Brent crude ran as high as $108 a barrel Monday on the ICE Futures exchange, and oil futures for March delivery climbed as high as $91.55 a barrel in electronic trade on the New York Mercantile Exchange.
On the Dubai Financial Market, the benchmark DFM index ended down 1.3% Monday, while the Qatar Exchange's benchmark QE index also fell.
European shares also dropped, with the region's top indexes all finishing in the red.
As the global political climate brought heightened uncertainty, corporate America continued to report quarterly results that mostly beat Wall Street's expectations, while economic data pointed to ongoing improvement.
Back to business
Wall Street will resume business Tuesday with fourth-quarter results from discount retailer Wal-Mart Stores Inc. (WMT) scheduled before the market's open.
Wal-Mart is among the 63 S&P 500 companies expected to report results during the four-day work week.

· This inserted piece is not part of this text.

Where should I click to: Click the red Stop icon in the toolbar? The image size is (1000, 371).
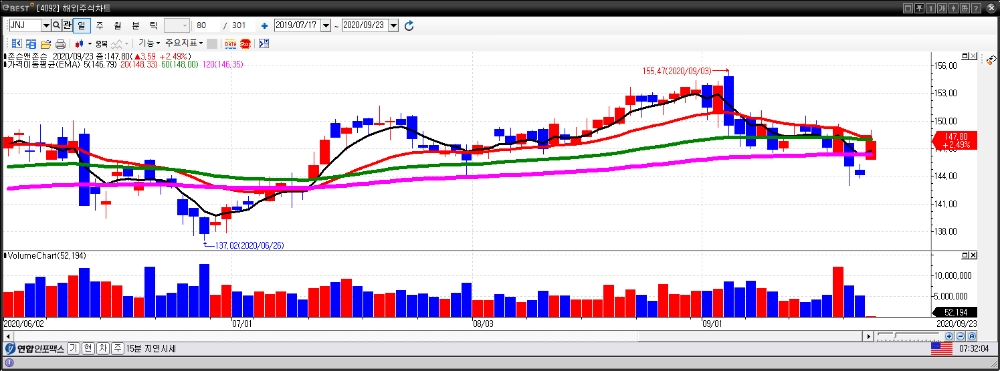pyautogui.click(x=246, y=43)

On Friday, estimated share-weighted earnings for the S&P 500 for the fourth quarter of 2010 stood at $213 billion, above the prior week's $121.3 billion, according to Thomson Reuters analyst Christine Short.
"Earnings are strong, and by our calculation, the prices on the S&P are still pretty low relative to what we expect earnings to look like," said Hoxton.
In recent days, Brocade Communications Systems Inc. (BRCD) was among those beating expectations and offering a profit forecast above analysts' consensus estimates.
As Wall Street wrapped up a third consecutive week of gains Friday and looked to a long holiday weekend, Federal Reserve Chairman Ben Bernanke and officials from other nations in the Group of 20 met in Paris.
While central bankers gathered to discuss how to maintain the global recovery and address inflation that is hitting emerging markets particularly hard, unrest continued in the Middle East.
"It's a great concern, what is happening in the Middle East; it could turn out beautifully or it could be a disaster," said Hoxton.
In remarks made Friday in France, Bernanke argued that China and other countries with large trade surpluses should allow their currencies to climb to avert another financial crisis. Conversely, Bernanke also said nations with large trade deficits should trim government spending over time, advice presumably intended for the U.S. as well as others.
"We're getting a nice financial recovery because of the quantitative easing," said Hoxton of the Fed's $600 billion bond-buying program.
"I love it, but I'm not sure it is going to translate into fried chicken and mashed potatoes at the end of the day," he said of the recovery in equities.
"The unwind of the fear trade and all that money that went into money-market funds and bonds, a lot of that is starting to reverse, so I think we could see the stock market pushed to ridiculous levels," said Hoxton.
Some of Hoxton's clients have directed him to "wait for the correction and then move some more money in," he said.
The trouble with that approach is the herd mentality that can have more and more individual investors piling in at the same time, leading to irrational exuberance, which is when one should say, "I need to have clear access to the door," said Hoxton.